US 11,833,691 B2
Hybrid robotic motion planning system using machine learning and parametric trajectories
Kathleen Sofia Hajash, San Francisco, CA (US); Brian Harms, San Jose, CA (US); Philipp Schoessler, Scotts Valley, CA (US); and Dane Mason, San Francisco, CA (US)
Assigned to Samsung Electronics Co., Ltd., Suwon si (KR)
Filed by Samsung Electronics Company, Ltd., Suwon si (KR)
Filed on Mar. 30, 2021, as Appl. No. 17/217,806.
Prior Publication US 2022/0314444 A1, Oct. 6, 2022
Int. Cl. B25J 9/16 (2006.01); B25J 13/08 (2006.01)
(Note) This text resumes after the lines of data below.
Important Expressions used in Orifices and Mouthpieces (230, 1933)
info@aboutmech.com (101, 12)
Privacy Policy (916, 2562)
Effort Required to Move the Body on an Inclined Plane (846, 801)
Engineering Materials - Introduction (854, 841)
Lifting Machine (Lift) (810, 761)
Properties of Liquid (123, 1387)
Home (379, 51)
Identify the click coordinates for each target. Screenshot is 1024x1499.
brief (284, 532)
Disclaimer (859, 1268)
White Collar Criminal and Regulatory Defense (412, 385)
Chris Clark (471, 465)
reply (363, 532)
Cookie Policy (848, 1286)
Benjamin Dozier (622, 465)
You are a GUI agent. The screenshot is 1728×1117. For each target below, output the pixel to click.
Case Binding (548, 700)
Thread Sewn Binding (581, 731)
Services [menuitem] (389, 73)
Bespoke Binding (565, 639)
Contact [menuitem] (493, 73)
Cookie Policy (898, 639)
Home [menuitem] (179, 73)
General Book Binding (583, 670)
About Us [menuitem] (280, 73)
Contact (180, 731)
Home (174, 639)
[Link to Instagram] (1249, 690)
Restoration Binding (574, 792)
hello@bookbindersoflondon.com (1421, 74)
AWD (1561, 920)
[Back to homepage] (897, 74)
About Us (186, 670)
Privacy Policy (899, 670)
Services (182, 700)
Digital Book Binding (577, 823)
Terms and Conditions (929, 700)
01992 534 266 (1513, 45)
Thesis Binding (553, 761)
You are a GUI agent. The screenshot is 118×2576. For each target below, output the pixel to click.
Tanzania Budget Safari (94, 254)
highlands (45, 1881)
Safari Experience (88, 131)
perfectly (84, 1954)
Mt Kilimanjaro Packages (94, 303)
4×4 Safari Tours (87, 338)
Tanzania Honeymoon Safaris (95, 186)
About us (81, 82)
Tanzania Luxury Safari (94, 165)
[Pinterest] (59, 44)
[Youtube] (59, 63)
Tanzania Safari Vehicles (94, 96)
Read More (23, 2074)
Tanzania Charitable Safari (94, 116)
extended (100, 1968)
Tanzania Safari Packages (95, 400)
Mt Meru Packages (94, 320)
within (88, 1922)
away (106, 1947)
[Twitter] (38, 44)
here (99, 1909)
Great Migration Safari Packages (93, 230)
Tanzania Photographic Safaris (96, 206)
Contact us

CPC B25J 9/1664 (2013.01) [B25J 9/163 (2013.01); B25J 9/1607 (2013.01); B25J 9/1661 (2013.01); B25J 13/088 (2013.01)] 20 Claims
OG exemplary drawing
 
1. A method comprising, by a robotic system:
accessing, for a task to be executed by the robotic system, a trajectory plan to complete the task, wherein the trajectory plan constrains one or more first degrees of freedom of the robotic system and underconstrains one or more second degrees of freedom of the robotic system;
determining, using a trained machine-learning model for the robotic system and based on information associated with an environment associated with the robotic system, one or more actions that constrain the underconstrained second degrees of freedom of the robotic system without adjusting the constrained one or more first degrees of freedom of the trajectory plan;
determining, based on information associated with the environment, an adjustment to the trajectory plan for at least one of the one or more first degrees of freedom without adjusting the determined one or more actions, wherein one or more pose-based waypoints and one or more joint positions of the robotic system are defined by the adjusted trajectory plan and the one or more actions;
determining, based on the one or more pose-based waypoints, one or more joint-based waypoints for the trajectory plan; and
executing the task based on the one or more joint-based waypoints for the trajectory plan.